News of a potentially viable vaccine hitting the market in the coming months was enough to give Walt Disney (DIS 1.40%) a -- one would say -- shot in the arm. The stock surged 12% on Monday, hitting a 10-month intraday high along the way. 

You have to go all the way back to Jan. 3 to find when shares of the media giant traded higher, so Disney is trading at pre-COVID-19 levels again. It's a welcome sight, of course, but the timing of the rally in the consumer bellwether isn't great. Disney will be posting its fiscal fourth-quarter results shortly after Tuesday's market close, and it's not going to be pretty. Keeping Monday's rally going or even justifying the heady gains will be a challenge unless Disney comes through with a blowout performance. 

Alice in Wonderland with Mad Hatter and Rabbit in front of the Mad Tea Cups ride at Disney World's Magic Kingdom.

Image source: Walt Disney.

Not a flying toy

The silver lining here is that investors are already bracing for a crummy report. Analysts see a loss of $0.71 a share with revenue plunging 26% to $14.2 billion. The year-over-year drop on the top line isn't a surprise. There's weakness across most of its business segments.
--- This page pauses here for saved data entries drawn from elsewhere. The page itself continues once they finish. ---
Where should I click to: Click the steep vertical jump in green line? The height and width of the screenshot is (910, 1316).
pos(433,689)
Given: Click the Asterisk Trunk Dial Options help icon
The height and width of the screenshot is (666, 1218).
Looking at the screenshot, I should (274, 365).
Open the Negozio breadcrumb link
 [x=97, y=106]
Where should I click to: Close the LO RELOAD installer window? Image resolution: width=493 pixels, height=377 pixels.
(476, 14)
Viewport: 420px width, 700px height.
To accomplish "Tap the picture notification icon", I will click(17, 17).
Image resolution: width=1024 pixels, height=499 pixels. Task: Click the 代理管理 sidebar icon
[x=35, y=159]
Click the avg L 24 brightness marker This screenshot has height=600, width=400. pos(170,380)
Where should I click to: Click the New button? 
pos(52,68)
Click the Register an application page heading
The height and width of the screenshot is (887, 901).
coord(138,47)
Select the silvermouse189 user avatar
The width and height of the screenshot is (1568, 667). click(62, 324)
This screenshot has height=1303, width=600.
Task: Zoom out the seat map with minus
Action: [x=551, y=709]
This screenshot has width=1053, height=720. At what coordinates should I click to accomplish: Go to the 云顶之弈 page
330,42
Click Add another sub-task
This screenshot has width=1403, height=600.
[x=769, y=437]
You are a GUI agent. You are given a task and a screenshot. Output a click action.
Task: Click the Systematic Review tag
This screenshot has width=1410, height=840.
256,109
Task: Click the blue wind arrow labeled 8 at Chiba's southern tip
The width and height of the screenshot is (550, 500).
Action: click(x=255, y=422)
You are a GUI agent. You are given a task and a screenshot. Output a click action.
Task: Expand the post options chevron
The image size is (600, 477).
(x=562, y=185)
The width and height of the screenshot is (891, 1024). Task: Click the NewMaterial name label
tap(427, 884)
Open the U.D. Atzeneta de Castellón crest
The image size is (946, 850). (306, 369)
  • Ad revenue has been slow to come around for its media networks, and cord-cutting is eating into its cable revenue. 
  • Theme parks continue to be a drag on performance. Disneyland remains closed. Disney World opened two weeks into the fiscal quarter, but with a tight cap on daily attendance. Hong Kong Disneyland -- where it has a minority stake -- had to close for several weeks during the quarter following a COVID-19 outbreak in the region. 
  • Its studio entertainment business has been largely up on blocks with the corner multiplex struggling. Movie theaters started to open midway through the quarter, but Disney has pulled all of its major summer and fall theatrical releases. 
  • Disney+ will be a rock star, but even with more than 60 million paying subscribers the revenue it generates isn't enough to offset the weakness just about everywhere else. 

Disney suffered a larger year-over-year plunge in revenue in its fiscal third quarter, but it's not likely to duplicate the positive earnings surprise it delivered last time out. The media stock didn't have the high sports programming tab that it faces this time around with the return of live sports for major pro leagues. 

The irony in Monday's rally is that Disney's biggest success in the lull is Disney+ as a stay-at-home play. When the stock hit all-time highs in late November of last year -- less than two weeks after the launch of the service -- it was on the strength of Disney+ entertaining pandemic-battling homebodies. Disney stock has fared better than its fellow theme park, cruise line, and studio operators this year because of the success that Disney+ has had over the past year. The basket of once-hot stay-at-home stocks was slammed on Monday, but Disney got to have its mouse ears and wear them, too.

Disney will have a lot to prove this week. How the market reacts after what is expected to be a dud of a quarter will tell a lot about where we are when it comes to accepting the House of Mouse into the ranks of market darlings again.